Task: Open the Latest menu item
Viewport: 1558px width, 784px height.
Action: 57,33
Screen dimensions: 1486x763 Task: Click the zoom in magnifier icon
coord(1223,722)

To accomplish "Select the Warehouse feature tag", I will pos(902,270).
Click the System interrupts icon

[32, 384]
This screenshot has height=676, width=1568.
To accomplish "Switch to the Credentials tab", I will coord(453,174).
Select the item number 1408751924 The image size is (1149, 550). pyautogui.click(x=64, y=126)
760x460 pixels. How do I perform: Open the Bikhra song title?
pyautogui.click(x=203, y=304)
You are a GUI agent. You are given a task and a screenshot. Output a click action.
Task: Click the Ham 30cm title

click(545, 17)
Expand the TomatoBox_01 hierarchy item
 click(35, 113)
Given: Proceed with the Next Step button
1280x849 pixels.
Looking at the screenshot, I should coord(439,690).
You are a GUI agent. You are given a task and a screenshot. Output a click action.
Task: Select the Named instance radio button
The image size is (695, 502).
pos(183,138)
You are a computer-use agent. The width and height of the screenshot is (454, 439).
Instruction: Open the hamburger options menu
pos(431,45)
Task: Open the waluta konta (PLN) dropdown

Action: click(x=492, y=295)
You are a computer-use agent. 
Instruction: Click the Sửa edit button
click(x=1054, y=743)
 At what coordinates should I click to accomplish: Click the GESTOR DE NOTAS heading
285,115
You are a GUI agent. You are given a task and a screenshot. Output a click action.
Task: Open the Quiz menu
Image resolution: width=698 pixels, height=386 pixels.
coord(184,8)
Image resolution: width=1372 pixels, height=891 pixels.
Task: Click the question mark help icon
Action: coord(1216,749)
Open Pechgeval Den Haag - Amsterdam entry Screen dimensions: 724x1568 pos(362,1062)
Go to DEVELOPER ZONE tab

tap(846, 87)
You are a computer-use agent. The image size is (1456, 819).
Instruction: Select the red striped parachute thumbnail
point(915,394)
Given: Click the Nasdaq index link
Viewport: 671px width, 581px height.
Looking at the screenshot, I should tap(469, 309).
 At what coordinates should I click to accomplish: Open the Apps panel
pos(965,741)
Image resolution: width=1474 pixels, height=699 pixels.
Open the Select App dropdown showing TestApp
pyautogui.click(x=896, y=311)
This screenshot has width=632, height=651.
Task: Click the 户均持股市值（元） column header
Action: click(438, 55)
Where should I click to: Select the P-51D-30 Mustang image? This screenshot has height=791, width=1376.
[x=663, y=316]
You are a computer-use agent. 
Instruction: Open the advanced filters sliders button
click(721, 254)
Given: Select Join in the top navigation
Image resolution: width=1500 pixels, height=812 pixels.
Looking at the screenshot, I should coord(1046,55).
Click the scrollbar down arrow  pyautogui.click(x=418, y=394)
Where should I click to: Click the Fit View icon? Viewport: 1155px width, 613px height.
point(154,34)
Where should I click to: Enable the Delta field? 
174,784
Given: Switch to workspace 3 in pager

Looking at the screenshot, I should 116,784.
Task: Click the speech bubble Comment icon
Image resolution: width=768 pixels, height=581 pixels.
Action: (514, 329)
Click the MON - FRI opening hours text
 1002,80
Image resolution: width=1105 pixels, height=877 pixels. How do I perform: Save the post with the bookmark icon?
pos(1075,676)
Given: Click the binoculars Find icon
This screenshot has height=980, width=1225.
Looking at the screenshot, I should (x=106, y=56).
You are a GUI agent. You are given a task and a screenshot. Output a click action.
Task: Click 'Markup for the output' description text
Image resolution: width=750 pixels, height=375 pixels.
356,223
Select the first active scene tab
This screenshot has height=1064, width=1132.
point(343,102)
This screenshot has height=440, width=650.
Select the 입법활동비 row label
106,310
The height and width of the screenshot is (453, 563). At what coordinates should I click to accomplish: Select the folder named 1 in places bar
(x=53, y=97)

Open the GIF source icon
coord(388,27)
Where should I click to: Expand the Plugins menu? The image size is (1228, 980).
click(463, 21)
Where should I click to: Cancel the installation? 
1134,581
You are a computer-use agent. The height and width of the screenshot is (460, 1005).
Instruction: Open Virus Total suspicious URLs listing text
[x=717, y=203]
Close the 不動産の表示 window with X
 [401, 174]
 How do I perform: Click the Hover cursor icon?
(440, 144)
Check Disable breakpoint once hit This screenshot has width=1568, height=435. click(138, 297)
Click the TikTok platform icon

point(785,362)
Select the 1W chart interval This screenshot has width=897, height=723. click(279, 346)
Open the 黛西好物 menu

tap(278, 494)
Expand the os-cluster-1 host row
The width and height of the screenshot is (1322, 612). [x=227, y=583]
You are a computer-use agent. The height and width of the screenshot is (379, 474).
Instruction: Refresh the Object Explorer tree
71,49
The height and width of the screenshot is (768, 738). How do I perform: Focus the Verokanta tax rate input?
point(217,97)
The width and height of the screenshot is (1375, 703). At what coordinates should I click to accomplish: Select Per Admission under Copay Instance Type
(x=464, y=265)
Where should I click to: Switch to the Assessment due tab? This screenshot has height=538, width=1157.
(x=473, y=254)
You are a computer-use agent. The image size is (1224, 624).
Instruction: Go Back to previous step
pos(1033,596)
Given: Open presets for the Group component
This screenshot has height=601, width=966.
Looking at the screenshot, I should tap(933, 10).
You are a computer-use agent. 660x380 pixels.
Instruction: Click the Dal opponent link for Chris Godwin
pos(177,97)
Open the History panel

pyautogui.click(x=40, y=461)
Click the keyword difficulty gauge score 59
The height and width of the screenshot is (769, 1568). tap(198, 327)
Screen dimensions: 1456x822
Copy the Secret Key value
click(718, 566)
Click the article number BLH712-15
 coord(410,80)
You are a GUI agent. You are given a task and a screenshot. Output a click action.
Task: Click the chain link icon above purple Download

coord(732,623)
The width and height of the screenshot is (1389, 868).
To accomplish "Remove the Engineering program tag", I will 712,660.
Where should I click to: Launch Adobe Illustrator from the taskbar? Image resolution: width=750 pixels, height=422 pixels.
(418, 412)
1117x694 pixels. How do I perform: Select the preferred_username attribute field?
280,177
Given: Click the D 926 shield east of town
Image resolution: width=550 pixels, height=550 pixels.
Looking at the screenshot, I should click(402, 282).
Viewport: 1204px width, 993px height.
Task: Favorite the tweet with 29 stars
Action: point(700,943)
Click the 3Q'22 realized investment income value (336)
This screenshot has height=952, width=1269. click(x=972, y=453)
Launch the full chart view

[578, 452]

# Exercise description
Each line of the material that has "computer" in it should be counted; reply with that number alone.

# Answer box
8